You say that there are details in the e-mail that only “Rene” and “Claire” (who has an actual reason to feel animosity toward you) would know. You also say that your heart is telling you that Rene can’t be the author. I’d trust that instinct—as well as your first hunch that Claire is the culprit. The IPs may not match up, but—as my B.I.L. explains above—that proves nothing. If you’re still determined to win a confession, confront Claire with the e-mail. Tell her that you have reason to suspect she’s the author and, if she has a problem with you, you wish she’d come to you directly. See what she says. I’d also take Rene out for a nice dinner and apologize again.
Friend or Foe
Dear Friend or Foe,
Although my friend “Jennifer” and I don’t have a lot in common (and no common friends), we share a few specific interests that bring us together a couple of times a month. My problem is that, while she regularly offers to pay for my portion of things, she doesn’t like it when I return the favor. Which makes me uncomfortable. She’ll even pay for things behind my back (after we agree to go Dutch). But if I do the same for her, she’ll get upset and even cry. The most recent incident involved a party and live music performance at a winery. Jennifer agreed to drive there with the understanding that I reimburse her for gas. But at the end of the event, I discovered that she’d paid for all of the drinks. She wouldn’t accept gas money, either. I was really irked and told her so. She got upset, and we haven’t talked since.
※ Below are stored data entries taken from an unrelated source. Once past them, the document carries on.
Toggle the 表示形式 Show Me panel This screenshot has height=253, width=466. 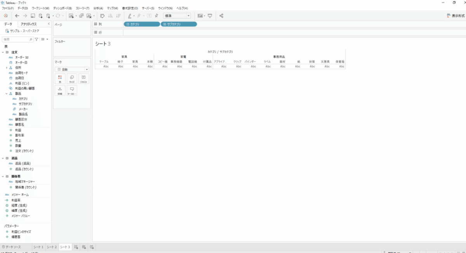[x=456, y=16]
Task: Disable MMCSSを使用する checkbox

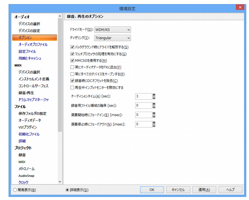Action: point(72,61)
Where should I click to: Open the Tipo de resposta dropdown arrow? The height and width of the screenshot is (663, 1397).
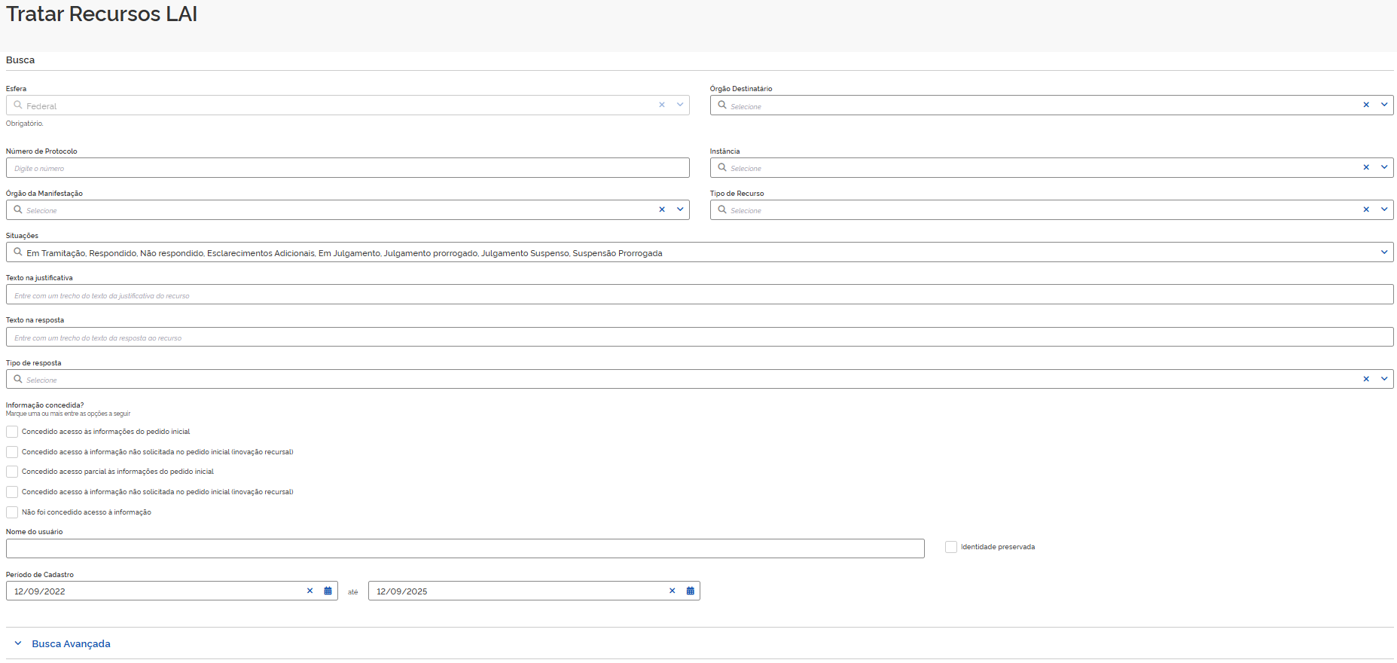coord(1383,380)
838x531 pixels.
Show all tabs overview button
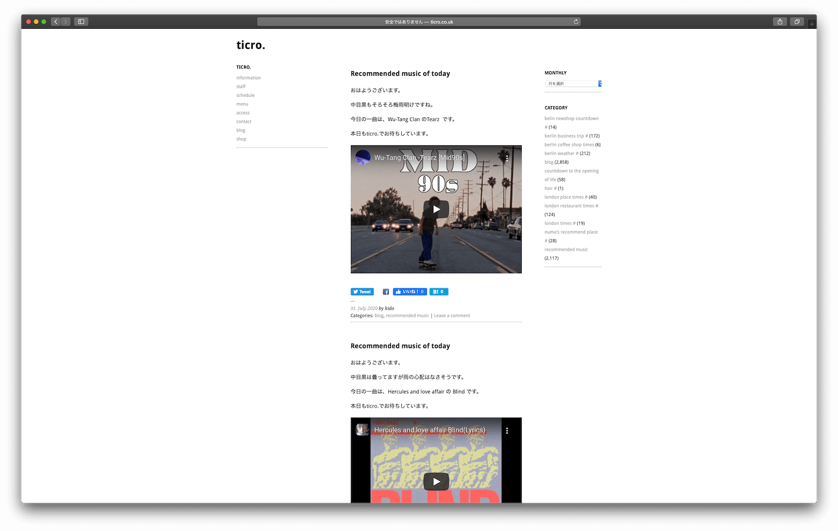(x=797, y=21)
We both make about the same amount of money in our careers and have about the same financial obligations. So it’s not like one of us requires a little more financial charity than the other. On a side note, Jennifer—despite being nice—seems to have trouble staying friends with others. I also suspect that she behaves this way with everyone, and that this is not a problem directed for me alone. Is there anything I can say to her to keep things on the level (financially), or do I just have to accept her for who she is? Also, if I choose to enforce my turn to pay, how should I handle the inevitable tantrums?
Tired of Arguing Over the Check
The alarm bells did not go off when I heard that Generous Jennifer liked to pay for your cold beer. (I was inclined to tell you that we should all be so lucky as to have such “terrible friends”—especially during a recession). However, they sounded at the mention that, when her cash is refused, Jennifer sometimes cries. This is not normal adult behavior and—coupled with your “side note” about the woman having few friends—suggests that something far less pretty than generosity is motivating her behavior.
Perhaps Jennifer has such low self-esteem that she believes no one would possibly want to spend time with her unless she’s paying. The question is: Do you? If the friendship is valuable to you, I’d sit her down and tell her that the reason you get agitated when she doesn’t let you pay is because you feel like she’s trying to “buy” your friendship—and that she doesn’t need to. You enjoy spending time with her no matter whose credit card is in play. In fact, when she pays too much you feel indebted, and that’s not a sound basis for friendship. You might also mention that her overpayment makes you feel bad, even guilty, since you presumably make the same amount of money. Hopefully, she’ll take your words—if not your wallet—to heart.